Best Reads (And They Aren't All Westerns)
Western writers share the books that most influenced their lives and craft.
By: TW Editors 07/01/2007
A Confederacy of Dunces
John Kennedy Toole
This novel was published in 1980, eleven years after the author took his own life. In 1981, Toole posthumously won the Pulitzer Prize for fiction. I still get angry when I think of how Toole gypped all of us who love his work by committing suicide in 1969 at the young age of 32. Thankfully his doting mother persisted and fought to have the book published, with help from writer Walker Percy. The novel is set in New Orleans in the early 1960s and features central character, Ignatius J. Reilly, and all the other colorful French Quarter denizens who will haunt readers the rest of their lives. Toole’s mastery of dialect and dialogue are pure genius.
Desert Solitaire
Edward Abbey
When published in 1968, this was Edward Abbey’s fourth book and his first book-length work of nonfiction. It brought him a ton of critical acclaim and boosted his popularity as an author with a passion for the land and nature, especially in the American Southwest. To this day, many critics compare this work to Henry David Thoreau’s Walden. They get no argument from me. Abbey gave us a book warning of the excesses of land development and tourism that is as important today as it was when he wrote it.
The Old Man and the Sea
Ernest Hemingway
I could have put anything by Ernest Hemingway on this list, but this novella he penned in Cuba in 1951 is pretty much my favorite. Like many young, white, male Americans struggling to become a writer in the 1960s, I turned to Papa Hemingway. He was my companion until I developed my own voice, but he still remains a pal. I don’t give a damn about the many critics who say this is a disappointing and weak minor work. It works for me—always has and always will.

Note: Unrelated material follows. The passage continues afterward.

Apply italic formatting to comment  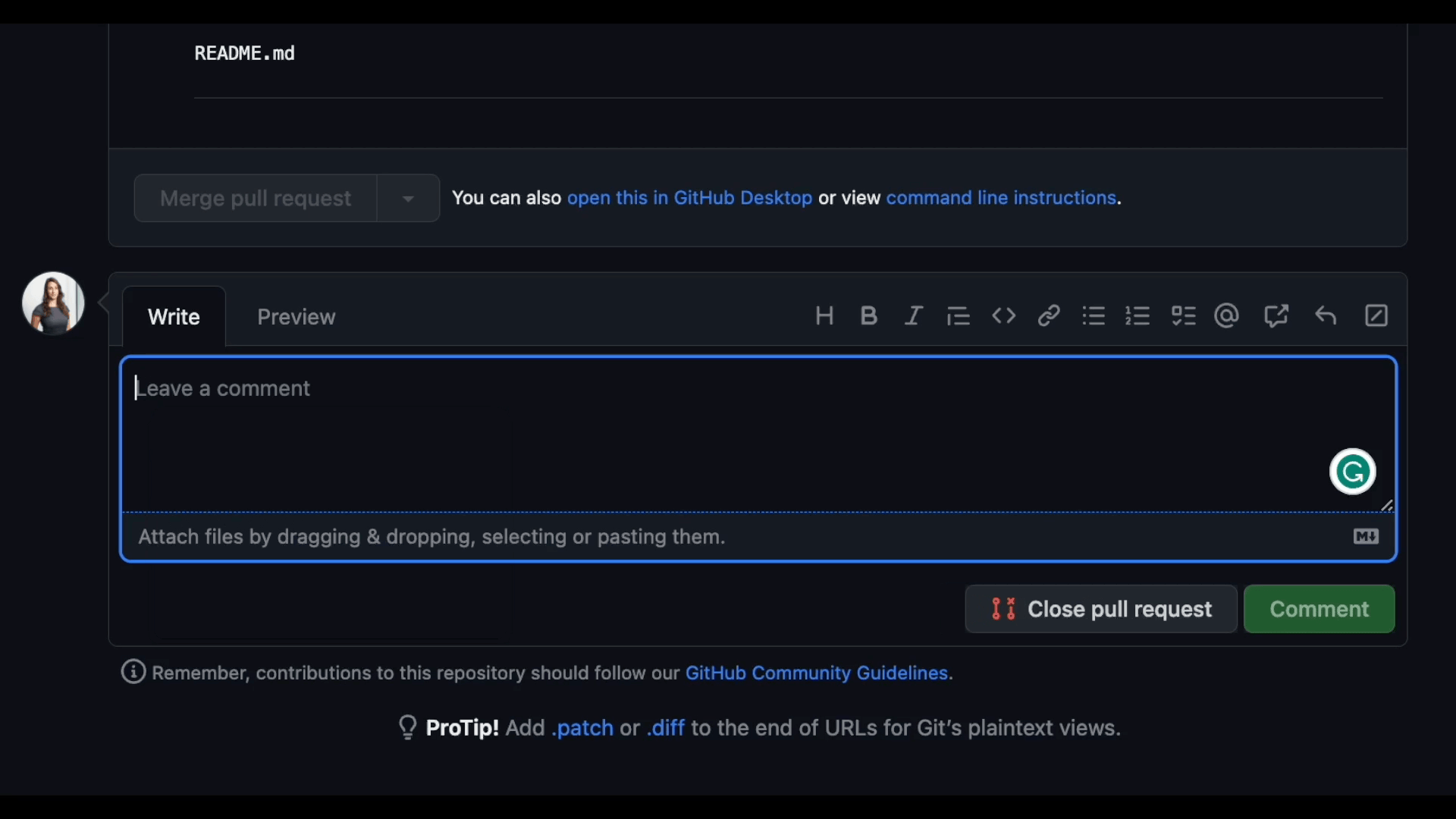[x=914, y=315]
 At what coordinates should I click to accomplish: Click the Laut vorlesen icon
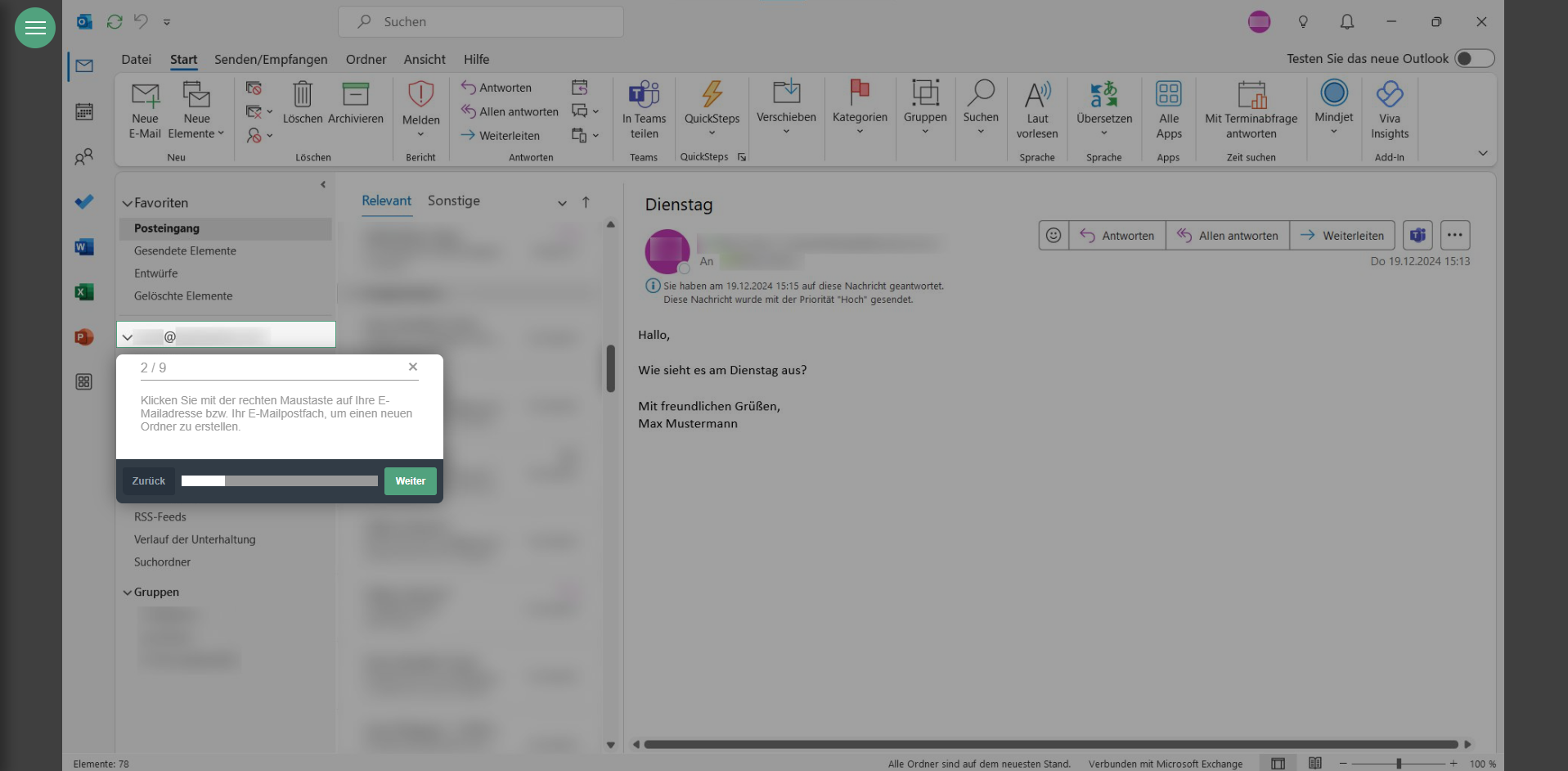[x=1037, y=95]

The Adventures of Huckleberry Finn
Mark Twain
It would be difficult for a boy, native to Missouri, not to list Huck Finn on his all-time favorite reading list. This story of a youth on a journey of a lifetime made a bigger impression on me than Hamlet. I agree with what my literary mentor Hemingway had to say: “All modern literature comes from one book by Mark Twain called Huckleberry Finn.” Amen.